Using Java makes this functional approach to recursive descent parsing more accessible to programmers and projects working in mainstream languages. Note Prof. Swierstra's site with additional papers and combinator parsing web pages. See also Parser Combinators in C .

Posted to functional by jon fernquest on 7/23/02; 3:34:22 AM

jon fernquest - Re: Lazy Functional Parser Combinators in Java  blueArrow
7/23/2002; 3:29:59 AM (reads: 1299, responses: 1)
Note that a large percentage of the work in functional programming (like my last two functional programming posts) comes out of Utrecht University and the Netherlands. My favorite quote on "Utrecht University" by a well-known computational linguist:

"The reason I came over to Utrecht, if you must know the truth, is because I could not understand what was going on in current Categorial Grammar. I had this stack of papers...... and I just couldn't get through them on my own. Coming here I realized the benefit of immersing yourself in a particular culture. I volunteered to teach this material, amongst a group of people many of whom knew it better than me. I think I've come to the point where I'm up to the state-of-the-art level of knowledge." Bob Carpenter Ta! Interview

Does anyone know the history and reasons behind this consistency of approach at Utrecht (and the Netherlands in general) to linguistics (natural languages) and programming languages? (involving algebra and logic that is)

There is a similarity in their approach to And also note the applicability of a lot of this algebraic-functional approach to parsing to computational linguistics and natural language. Anyone

Martin Bravenboer - Re: Lazy Functional Parser Combinators in Java  blueArrow
7/23/2002; 4:01:53 AM (reads: 1267, responses: 1)

Note that the implementation of parser combinators (and any code with a functional smell) in Java will become much more attractive with the addition of parameterized types/generics to the Java language.

The conclusion of this paper mentions the problem of the weak type-system of Java, which forces the parser combinators to work just on java.lang.Objects. The parameterized types allows you to parameterize a function (which is represented as a class) with its argument and result. This makes functional like code in Java quite attractive (although still disgusting verbose of course).

However, I assume there is not a lot of performance gain in Java, because generics are not available in Java Bytecode and information on the parameters is not available at runtime. In C# and .NET this will be much better. I'm looking forward to a parser combinator library that exploits generics in Java or C#.

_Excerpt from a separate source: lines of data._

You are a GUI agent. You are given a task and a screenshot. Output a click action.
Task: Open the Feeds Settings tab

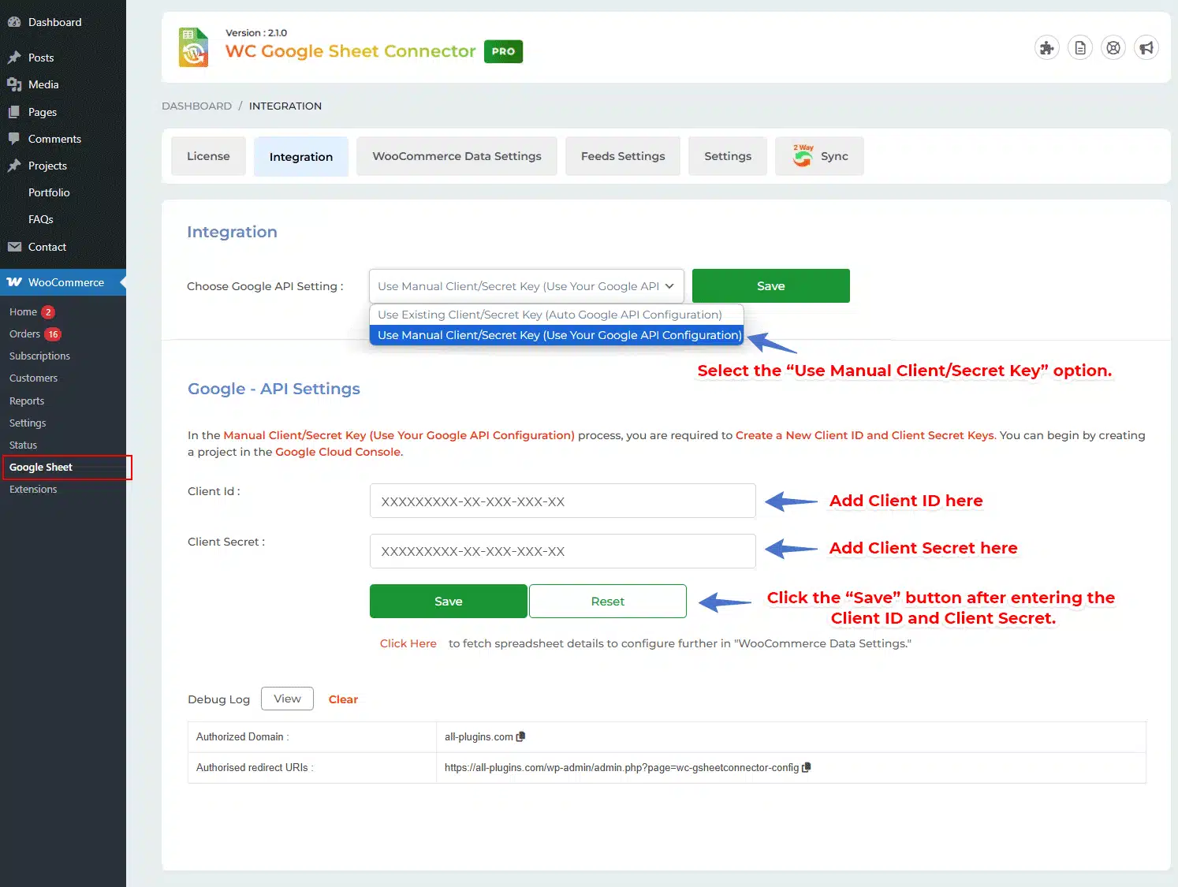[x=622, y=156]
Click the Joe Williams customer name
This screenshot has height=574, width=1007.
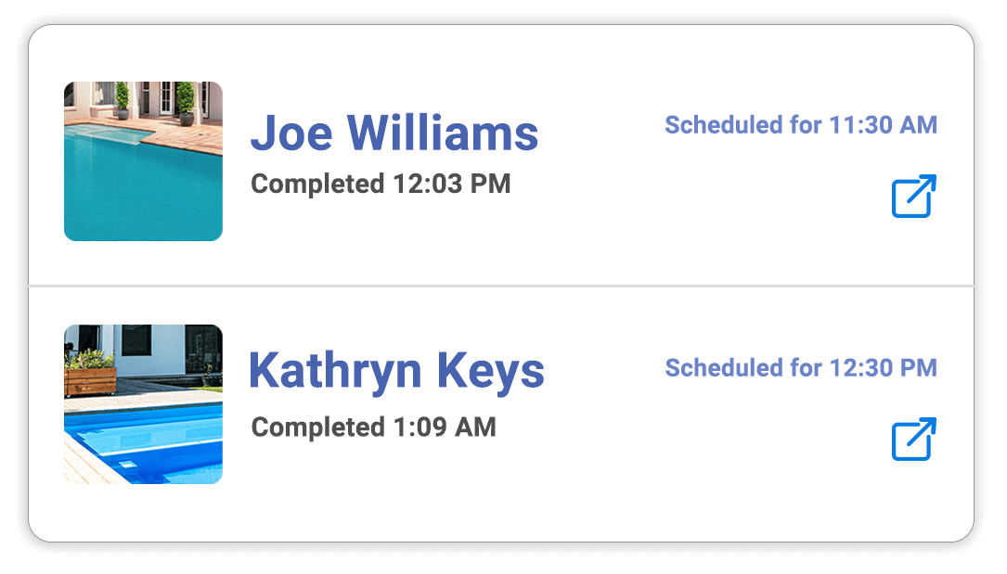[394, 134]
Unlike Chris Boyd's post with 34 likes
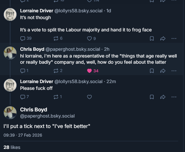This screenshot has height=152, width=185. coord(89,71)
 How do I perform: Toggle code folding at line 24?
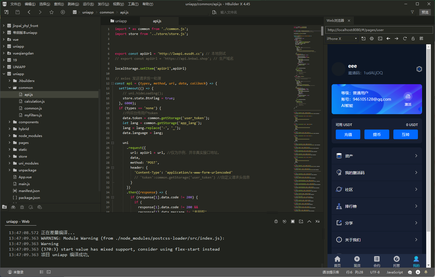[x=112, y=143]
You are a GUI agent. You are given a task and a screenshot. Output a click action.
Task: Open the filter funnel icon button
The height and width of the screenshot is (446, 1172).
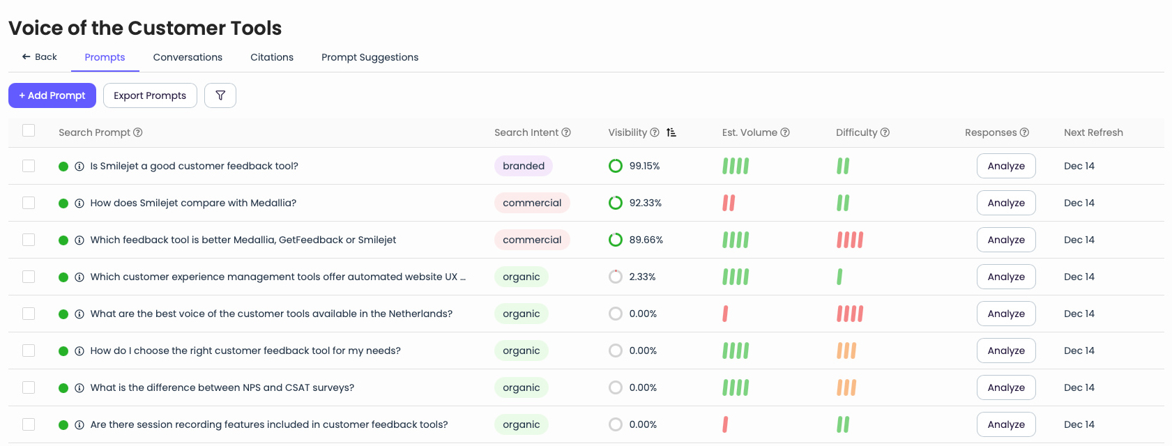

Unfortunately I'm not aware of any historical reasons why there is so much work in functional programming going on at the University of Utrecht. I'm a student over there, and indeed there is a high interest in functional programming in Utrecht. Our one and only course on parsing and grammars is even based on parser combinators in Haskell ;-) .

Ehud Lamm - Re: Lazy Functional Parser Combinators in Java  blueArrow
7/23/2002; 5:08:52 AM (reads: 1318, responses: 0)
I assume there is not a lot of performance gain in Java, because generics are not available in Java Bytecode and information on the parameters is not available at runtime

I am not sure I follow. Are you talking time or space efficiency?

Compiling by erasure can make generic code be as efficient as type specific code. Or do you have something else in mind.

Ehud Lamm - Re: Lazy Functional Parser Combinators in Java  blueArrow
7/23/2002; 5:29:42 AM (reads: 1327, responses: 0)
Does anyone know the history and reasons behind this consistency of approach at Utrecht

I was wondering about that myself. I would guess it is mostly beacuse of the impact of a few scholars, but I'd love to hear some inside information...

Martin Bravenboer - Re: Lazy Functional Parser Combinators in Java  blueArrow
7/23/2002; 5:37:39 AM (reads: 1277, responses: 0)
Time efficiency: the compiled Java Generics code will result in the same code as the original code from this article. This will therefore not remove the casts in the implementation of the original paper. Those casts are ugly, but they might also be one of the reasons the performance isn't very great?

If the casts have a serious impact on the performance of the parser combinators, I think the performance of this approach could be better in a future .NET version, with generics in the IL and .NET CLR. Maybe a JVM could remove unnecassary casts.

Jo Totland - Re: Lazy Functional Parser Combinators in Java  blueArrow
7/24/2002; 12:12:09 PM (reads: 1177, responses: 0)
Also check out parser combinators in C++, Spirit.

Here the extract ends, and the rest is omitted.